Além disso, o Tribunal destacou que:
- Quotas de SCP não são bens individualizados: A Sociedade em Conta de Participação não possui personalidade jurídica própria. Por isso, suas quotas não podem ser tratadas como se fossem bens imóveis ou unidades autônomas em uma operação de permuta.
- Fraude à Lei de Incorporação: Estruturar a operação dessa forma tem o objetivo claro de contornar a exigência legal do registro prévio, colocando em risco a segurança do adquirente.

O Alerta para o Mercado
A decisão do TJSP reforça um princípio essencial para o setor: a permuta é um instrumento legítimo, mas deve respeitar os limites legais. Tentar acelerar ou antecipar etapas sem observar os requisitos legais traz consequências graves:
- Inviabilização do Registro: O projeto é travado no cartório, impedindo a concretização do negócio.

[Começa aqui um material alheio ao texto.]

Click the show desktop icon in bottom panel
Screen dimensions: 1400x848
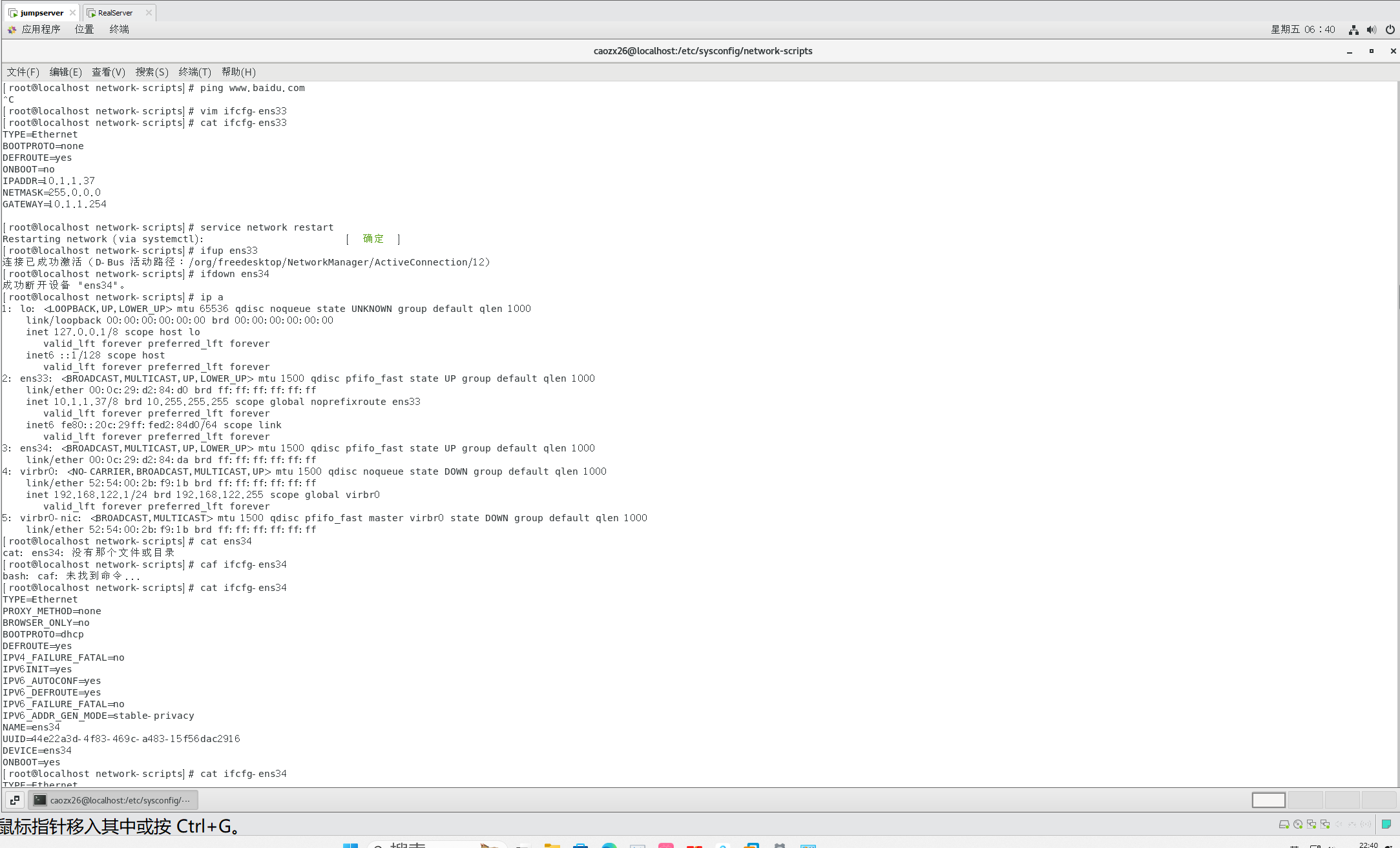(15, 800)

- Risco para o Adquirente: A ausência do registro da incorporação compromete a segurança jurídica de quem está comprando.
- Comprometimento do Empreendimento: A prática pode caracterizar fraude à lei, trazendo prejuízos e sanções para o incorporador e construtor.
Para incorporadores, construtores e advogados que atuam no mercado, o caso serve como um lembrete. O caminho mais seguro e sustentável é sempre estruturar a operação em estrita conformidade com a legislação, garantindo a solidez jurídica necessária ao negócio.